Throughout this second series, the idea of these vampires as beings stuck in stasis is repeated over and over. Having not had to learn anything in their long lifetime, constantly having slaves and helpers around to either show them how to do things, or to do it for them, have left the sisters, and vampires at large, as grown up children. Other vampires try and form a military force, and to make a concerted effort to fight the subdead, but are left powerless and immobile as they argue the philosophies of war, instead of actually fighting it.
The vampires begin to show themselves as being academically superior, but action inferior. As the second series ends, Laila and Min have left the makeshift vampire military force and made their way back to where it all started for them, where they grew up. And unfortunately, that may be the end of it.
EXTINCTION PARADE: ENDANGERED (???)
Despite it being teased at the very last panel of the very last page, the third series of comics in the Extinction Parade series doesn’t seem to be forthcoming. Seven years after the last issue of Extinction Parade: War, there has been no news on any new issues. I did come across a 2014 report that the comic book had been picked up to be developed as a TV series, but there has unfortunately been no update on that front in the seven years since.
IN THE END
Extinction Parade is not for young eyes. There is nudity. There is a lot of blood. And there is A LOT of gore. The sight of brains is a regular occurrence. As are human intestines. But the Extinction Parade series also does a lot of interesting things with the tried and tested tropes of vampires and zombies. Putting them both in the same story for one. And also not telling that story from the point of view of the humans who are caught right in the middle.
In an interview with Bloody Disgusting from 2013, Max Brooks talks about how he envisions the vampires in this series as the aristocratic class of Europe, with the humans as both food and slaves. Laila and Min have a human manservant that has done everything for them, from doing their laundry, to doing their “laundry.” But what happens to this aristocratic class when all that is upended? When their very livelihoods and servants, who are technically one and the same, are no longer?
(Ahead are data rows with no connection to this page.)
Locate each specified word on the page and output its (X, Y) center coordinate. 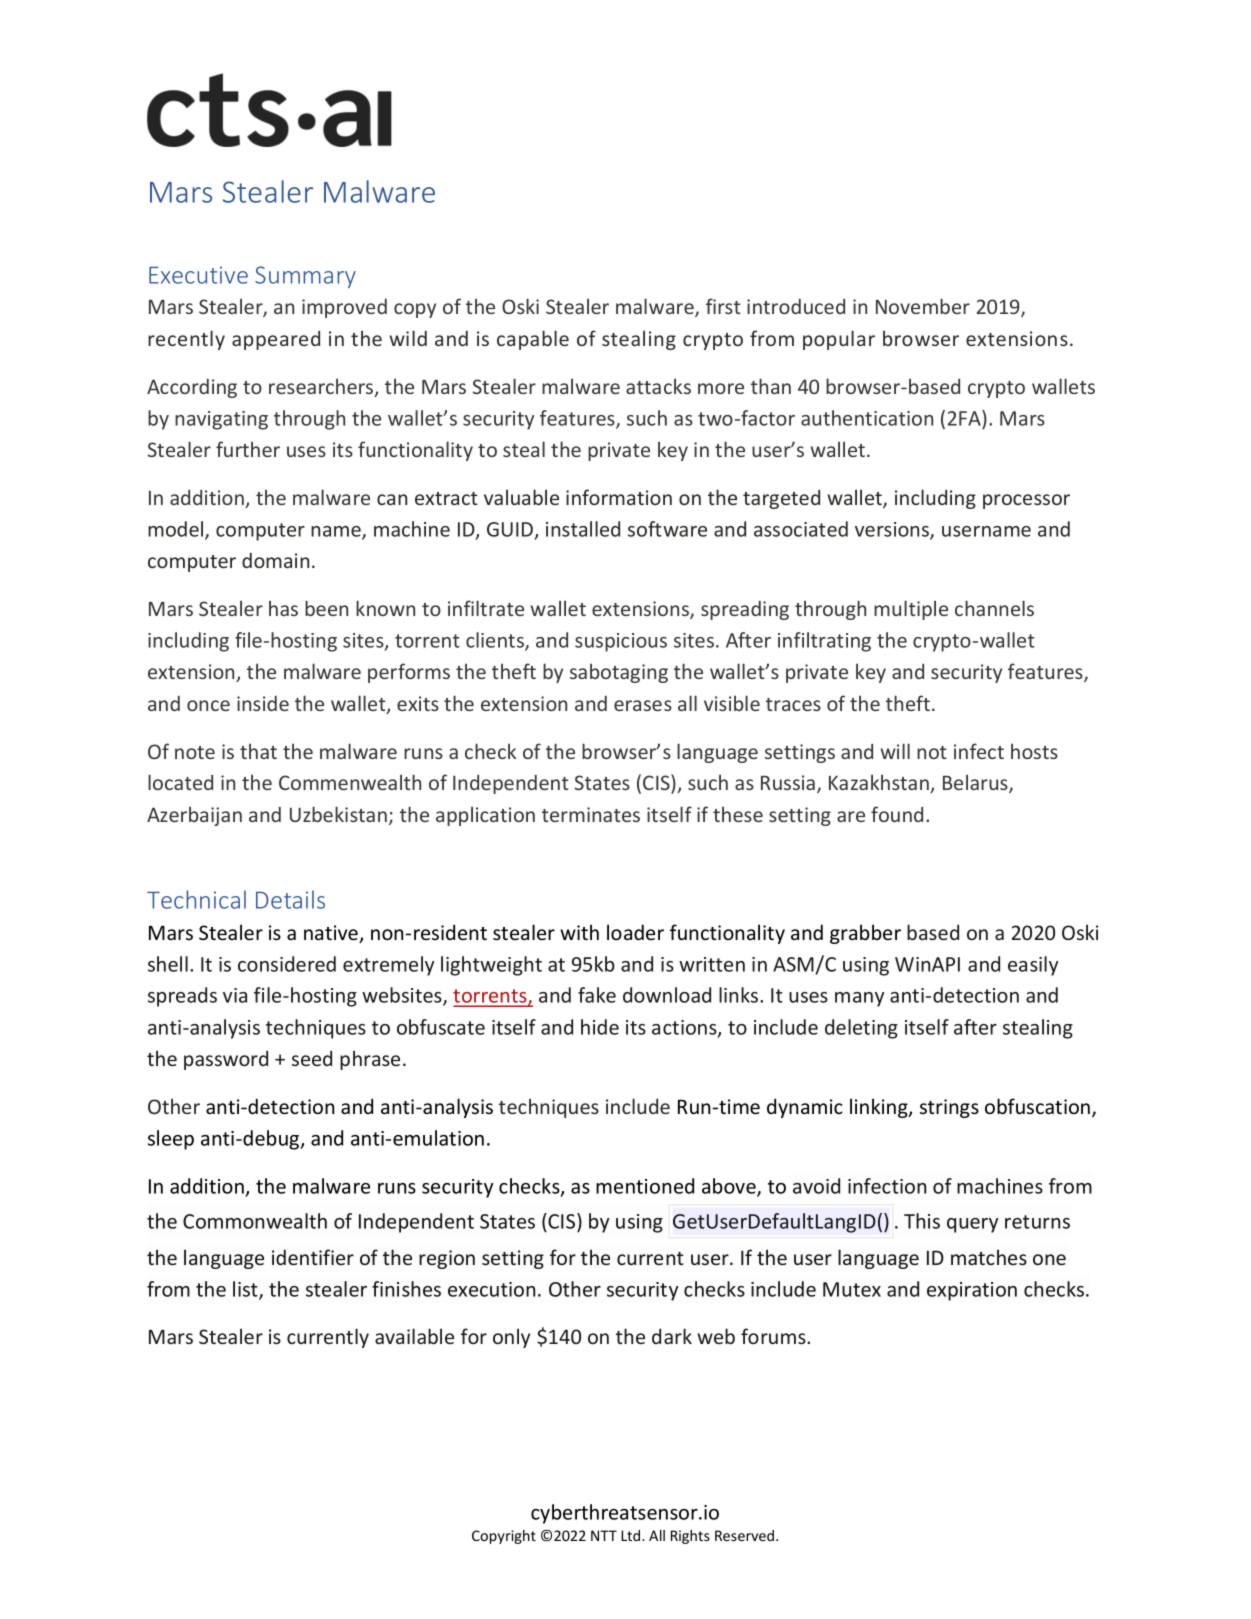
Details (290, 899)
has (283, 608)
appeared (276, 340)
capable (533, 340)
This (922, 1221)
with (579, 932)
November (923, 306)
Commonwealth (255, 1221)
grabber (865, 934)
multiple (911, 610)
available (414, 1336)
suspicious (621, 642)
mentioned (645, 1186)
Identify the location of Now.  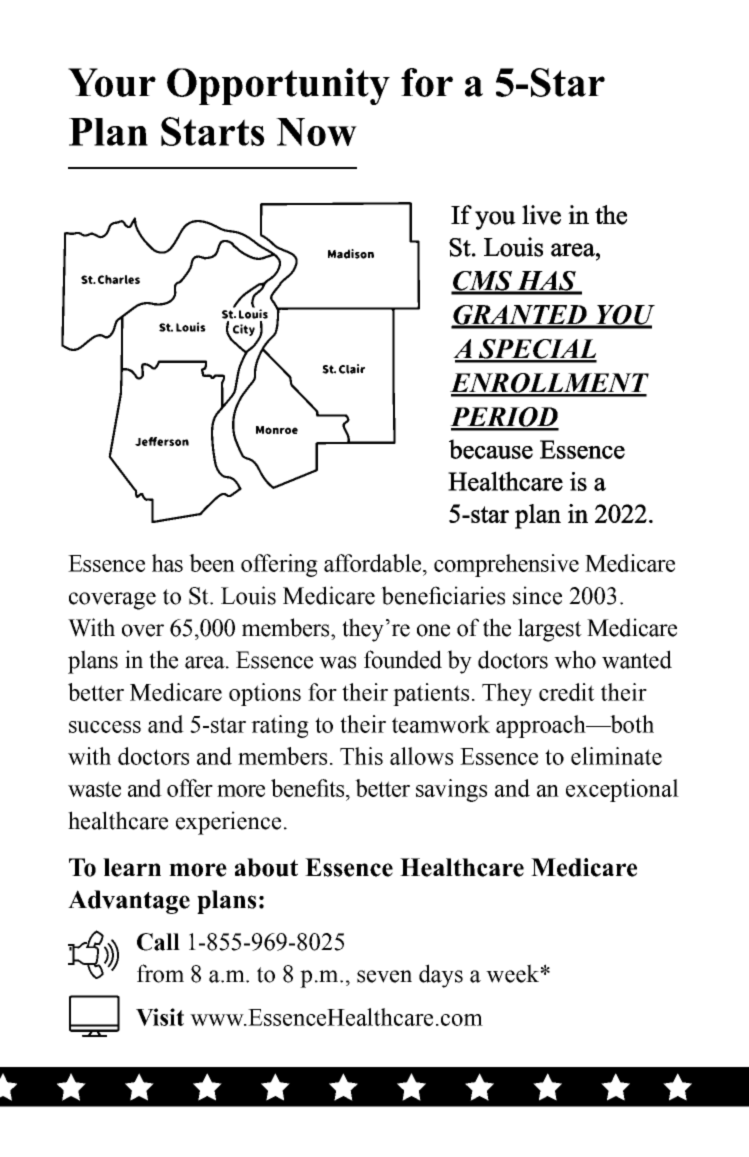
(316, 132).
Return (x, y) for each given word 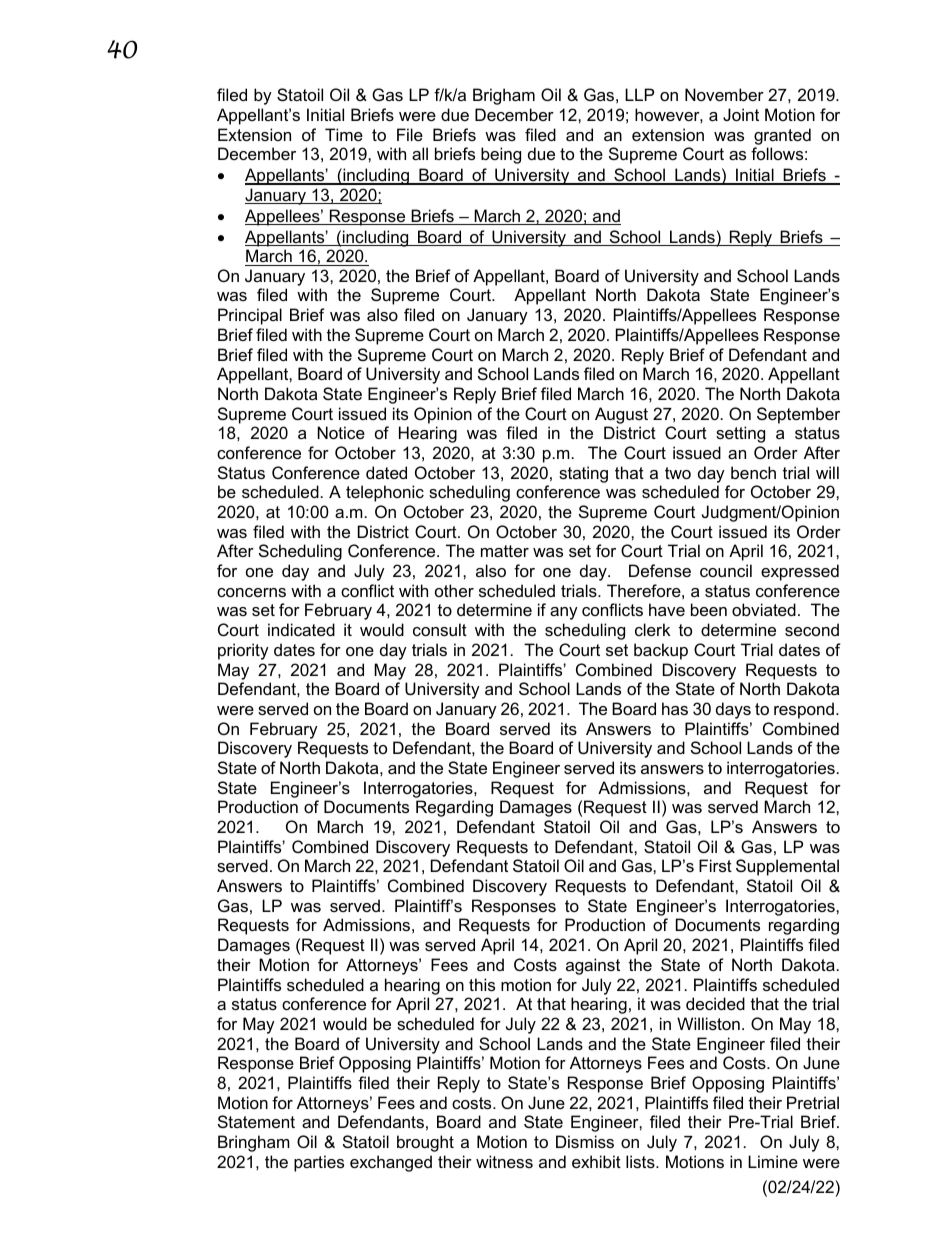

What happens when this class of society suddenly have to not only fight for themselves, but fight for their future, that of their servants, and of their food?
In a very weird, and ultimately too short a series, Max Brooks has been able to not only tell a story about class divide, but also implanting the idea that sometimes the ones with the servants may end up being the ones enslaved by their own constructs.